Sources et éléments clés
Les déclarations de Trump s’accompagnent de plusieurs rapports médiatiques : d’après The Economist, Washington envisage des options d’accord en contournant Copenhague (on évoque des mécanismes du type COFA). Politico rapporte que dans ses conversations, Trump aurait pu proposer des garanties de sécurité pour l’Europe voire pour l’Ukraine en échange de concessions sur le Groenland. Reuters a informé d’une idée de stimulants financiers — jusqu’à 100 000 dollars pour chaque habitant de l’île — comme partie d’un accord potentiel. Un épisode distinct : le 3 janvier 2026, l’épouse d’un conseiller de Trump a montré une carte du Groenland aux couleurs du drapeau américain, ce qui a amplifié la résonance publique du sujet.

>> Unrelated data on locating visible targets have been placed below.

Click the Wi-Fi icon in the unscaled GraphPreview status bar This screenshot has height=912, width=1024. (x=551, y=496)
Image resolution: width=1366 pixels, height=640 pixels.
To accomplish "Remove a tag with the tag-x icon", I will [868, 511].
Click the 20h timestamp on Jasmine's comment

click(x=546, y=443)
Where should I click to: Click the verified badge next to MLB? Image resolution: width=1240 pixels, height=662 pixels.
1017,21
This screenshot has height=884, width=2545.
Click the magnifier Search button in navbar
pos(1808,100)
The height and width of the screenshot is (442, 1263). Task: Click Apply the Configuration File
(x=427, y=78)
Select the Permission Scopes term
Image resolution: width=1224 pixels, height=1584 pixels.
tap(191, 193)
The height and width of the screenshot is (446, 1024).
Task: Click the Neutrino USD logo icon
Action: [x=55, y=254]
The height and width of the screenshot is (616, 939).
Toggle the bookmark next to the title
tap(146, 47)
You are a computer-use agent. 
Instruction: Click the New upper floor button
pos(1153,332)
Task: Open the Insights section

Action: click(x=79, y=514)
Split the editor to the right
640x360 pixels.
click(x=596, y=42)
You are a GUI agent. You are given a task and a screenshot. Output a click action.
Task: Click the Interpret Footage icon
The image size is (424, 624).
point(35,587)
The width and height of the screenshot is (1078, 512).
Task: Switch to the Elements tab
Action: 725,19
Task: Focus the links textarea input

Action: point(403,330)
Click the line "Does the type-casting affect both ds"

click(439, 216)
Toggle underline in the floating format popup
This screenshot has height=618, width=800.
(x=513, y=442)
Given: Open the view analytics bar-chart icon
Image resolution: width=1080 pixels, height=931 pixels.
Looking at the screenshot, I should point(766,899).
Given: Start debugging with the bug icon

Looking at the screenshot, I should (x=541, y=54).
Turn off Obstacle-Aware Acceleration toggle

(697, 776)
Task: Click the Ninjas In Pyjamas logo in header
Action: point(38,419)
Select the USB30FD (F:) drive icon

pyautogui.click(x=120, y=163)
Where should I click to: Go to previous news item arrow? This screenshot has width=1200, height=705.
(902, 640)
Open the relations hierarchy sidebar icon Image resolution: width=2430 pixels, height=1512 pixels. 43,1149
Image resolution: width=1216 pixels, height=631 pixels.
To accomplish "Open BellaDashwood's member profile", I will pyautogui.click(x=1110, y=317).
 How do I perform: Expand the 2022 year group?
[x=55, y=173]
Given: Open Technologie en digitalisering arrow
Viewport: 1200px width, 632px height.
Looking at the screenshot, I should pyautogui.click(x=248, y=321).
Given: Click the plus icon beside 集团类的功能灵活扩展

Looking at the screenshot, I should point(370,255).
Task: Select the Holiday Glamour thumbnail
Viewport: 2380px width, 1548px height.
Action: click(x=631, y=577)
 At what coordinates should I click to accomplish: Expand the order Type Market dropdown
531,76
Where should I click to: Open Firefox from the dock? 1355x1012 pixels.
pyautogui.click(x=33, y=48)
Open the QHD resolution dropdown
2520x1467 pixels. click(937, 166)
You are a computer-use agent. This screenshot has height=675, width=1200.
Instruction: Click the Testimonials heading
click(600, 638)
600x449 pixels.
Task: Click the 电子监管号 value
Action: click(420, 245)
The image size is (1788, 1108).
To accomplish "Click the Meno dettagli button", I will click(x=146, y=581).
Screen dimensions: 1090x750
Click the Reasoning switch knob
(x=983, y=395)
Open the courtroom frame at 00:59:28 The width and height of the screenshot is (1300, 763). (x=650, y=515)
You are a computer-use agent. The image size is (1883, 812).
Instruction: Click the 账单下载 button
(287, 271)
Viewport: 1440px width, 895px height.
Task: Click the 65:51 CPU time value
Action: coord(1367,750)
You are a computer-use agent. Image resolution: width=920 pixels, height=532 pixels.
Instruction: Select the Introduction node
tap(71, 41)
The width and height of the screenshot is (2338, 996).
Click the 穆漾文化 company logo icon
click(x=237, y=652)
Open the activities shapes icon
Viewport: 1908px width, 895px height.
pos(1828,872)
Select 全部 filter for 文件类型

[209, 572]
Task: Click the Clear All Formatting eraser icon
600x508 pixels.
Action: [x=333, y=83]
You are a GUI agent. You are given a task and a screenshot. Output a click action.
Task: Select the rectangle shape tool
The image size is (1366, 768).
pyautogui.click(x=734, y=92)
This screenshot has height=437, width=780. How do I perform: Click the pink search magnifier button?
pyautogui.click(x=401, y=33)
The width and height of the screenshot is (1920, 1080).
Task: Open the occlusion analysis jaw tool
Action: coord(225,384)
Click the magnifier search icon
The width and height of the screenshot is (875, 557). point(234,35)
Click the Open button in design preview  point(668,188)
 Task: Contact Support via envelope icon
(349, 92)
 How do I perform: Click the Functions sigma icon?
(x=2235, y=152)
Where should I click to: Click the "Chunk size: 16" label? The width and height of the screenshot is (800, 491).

Pourquoi c’est important pour l’Ukraine
Premièrement, un renforcement de la présence américaine en Arctique modifie l’équilibre des forces : cela implique une concurrence accrue avec la Russie dans une région d’importance stratégique. Deuxièmement, une approche qui fait des questions territoriales l’objet de transactions directes entre grandes puissances crée un précédent dangereux pour les règles internationales et pour la confiance au sein de l’OTAN.
Pour l’Ukraine, le principal risque est la transformation de la solidarité transatlantique en une série d’accords bilatéraux, où des garanties de sécurité pourraient devenir la contrepartie de concessions totalement différentes. En même temps, cette situation offre une opportunité : dans les négociations diplomatiques, il est possible d’exiger des garanties spécifiques à long terme et des mécanismes institutionnels de soutien à l’Ukraine.
Et ensuite
Le scénario le plus probable dans les semaines à venir est celui de négociations intenses entre les États-Unis, le Danemark et les partenaires européens, et d’un débat public sur le COFA et les aspects juridiques de la souveraineté de l’île. Les analystes attirent l’attention sur le fait qu’une décision prise dans la précipitation pourrait saper l’unité de l’OTAN — et la rassembler à nouveau coûterait plus cher que de trouver un compromis sur le Groenland.
Pour l’Ukraine, il est important de suivre non seulement les gros titres, mais aussi la formulation des accords : contiendront-ils des engagements clairs en matière de sécurité et des garanties institutionnelles, ou se réduiront-ils à des concessions politiques conjoncturelles ? La balle est maintenant dans le camp des alliés : ces déclarations se transformeront-elles en mécanismes contractuels capables de protéger les intérêts non seulement des États-Unis, mais aussi de leurs partenaires ?
« Il ne s’agit pas seulement de propriété — c’est la question du contrôle des couloirs d’influence en Arctique et de la confiance entre alliés. »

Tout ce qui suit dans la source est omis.